Epidemiology

Adolescent idiopathic scoliosis (AIS), which develops between the ages of 10 and 18 years, accounts for approximately 90% of cases of idiopathic scoliosis.[8] Infantile idiopathic scoliosis develops before the age of 3 years, with a male-to-female ratio of 3:2, and accounts for <1% of idiopathic scoliosis cases; juvenile idiopathic scoliosis accounts for the remainder and develops between the ages of 3 and 10 years. Together, infantile and juvenile idiopathic scoliosis are referred to as early onset scoliosis.[2]

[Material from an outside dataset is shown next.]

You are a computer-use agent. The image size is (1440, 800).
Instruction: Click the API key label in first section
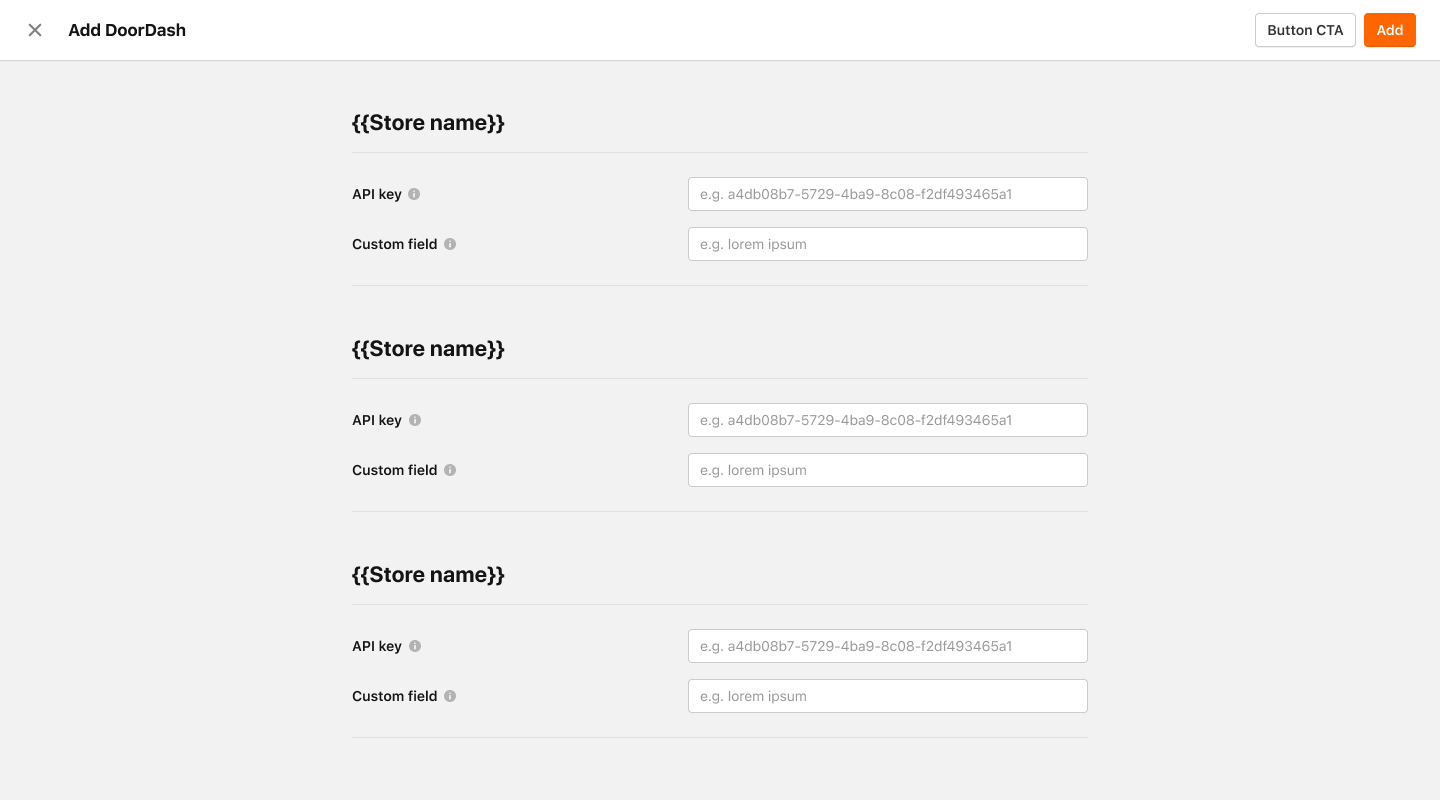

AIS is a diagnosis that falls along a spectrum of spinal deformity disorders. The exact incidence of asymptomatic spinal deformity is not known, as most patients with minor curvatures have no signs or symptoms related to the deformity. In the US, the reported prevalence of patients with a curve of >10° ranges from 0.5 to 3 per 100 children and adolescents, and the estimated prevalence of patients who will require treatment for spinal deformity ranges from 0.5 to 3 per 1000.[9][10][11] In the UK, prevalence of idiopathic scoliosis is estimated at 2% to 3% in 10 to 16 year olds.[12] The male-to-female ratio is thought to be equal for mild curves. However, curve progression requiring treatment is much more common in female adolescents, with an estimated ratio of 7-8:1.[13] Additionally, the number of affected girls increases exponentially with the magnitude of the curvature.[13]